There are days when I wake up, now, in Westfield, taking a bus to HCC, taking theater and video classes I already took in high school, that I feel like it is all leading to the same place, yet there are blanks to be filled in, such as where I will be living when I move out again and how I will support myself financially. The adult that grew up and moved to South Hadley, Massachusetts became a novelist, but that didn’t pay the bills. I was self-published and didn’t have an audience. What paid the bills was working at Friendly’s and later at local bars. It got to the point that the rent was so high I could only make ends meet by working forty-plus hours a week. We were also under-staffed (which was why I could work that number of hours) and I was overworked. The job was having an affect on my mental health and I needed to quit. In the process of quitting my job and enrolling at HCC, I had to make a sacrifice and move out of my apartment, which was my happy place and not a day goes by when I don’t miss it and wish it were still there waiting for me. 


There’s a poem I wrote in my late twenties that was incorporated into a one-man show I did at the old South Hadley library, that sums up my current feelings: “through a maze I walk/and I’m back here again/no way to talk/and counting to ten/on all my fingers/and loneliness lingers/around me at home/in this cage that I built/where I can’t roam”. I've been going through a creative dry spell lately because whenever I have a strong feeling or emotion I’m only reminded of poems I’ve already written. It seems like I’ve said everything I had to say. All that comes out of me now when I write is reality-reality in the form of essays like this one.
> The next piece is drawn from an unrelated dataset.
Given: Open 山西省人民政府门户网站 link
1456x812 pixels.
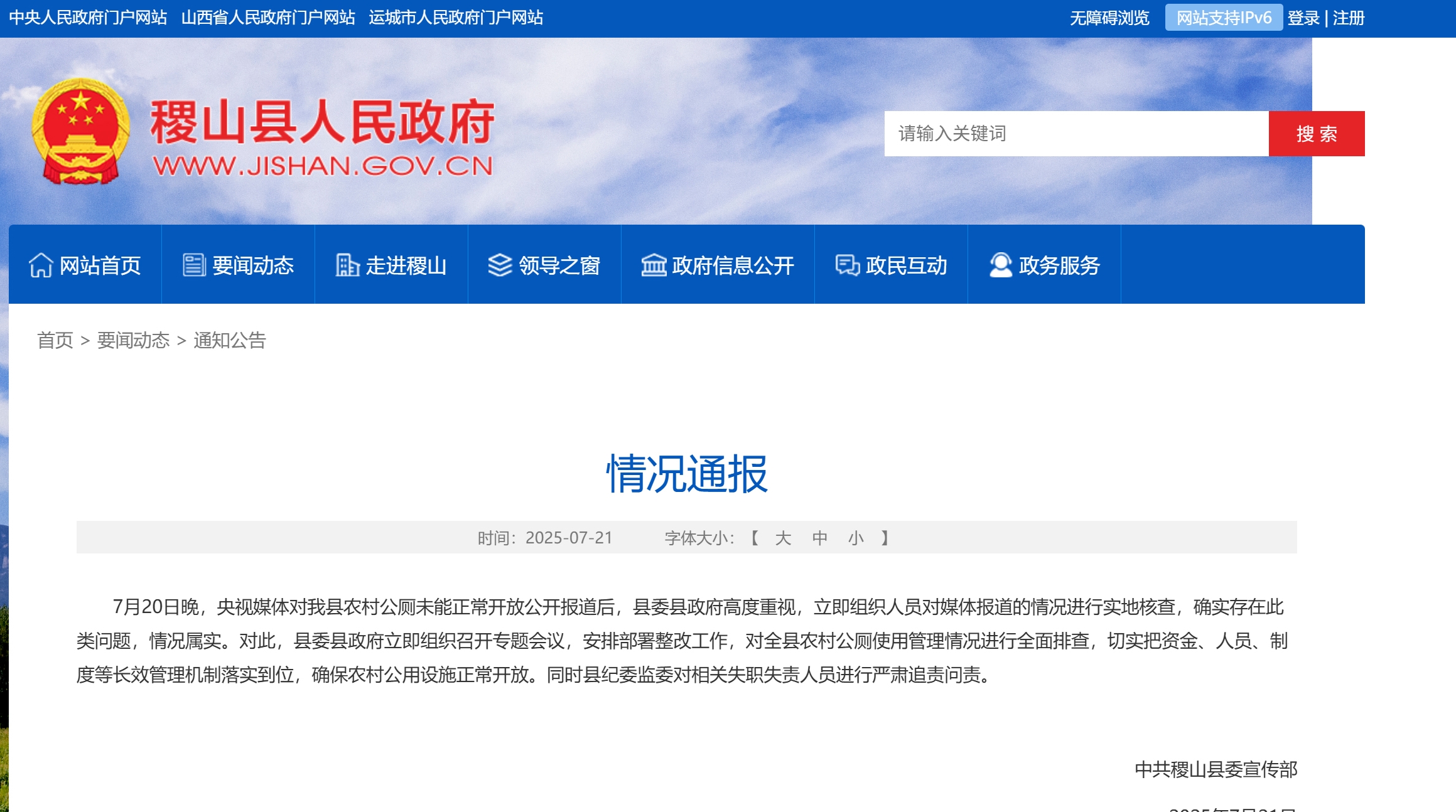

The real driving force and motivation for going to school is to network and make connections. Another reason is to get a degree and to have that on a resume-which would, hopefully, lead me to a job that better suits me. I don’t know what that job or career is though. I’m a theater major and it doesn’t feel like that could lead to a sustainable career. My inner child wanted to be a filmmaker. I already tried to be an author. To live and survive in this world you need financial means. You need to be fed and you need to be housed-but not only that, most importantly, you also need to be happy. I take care of myself and get by, but I do it all on my own. I did it before in restaurants and bars in South Hadley, but where am I going now?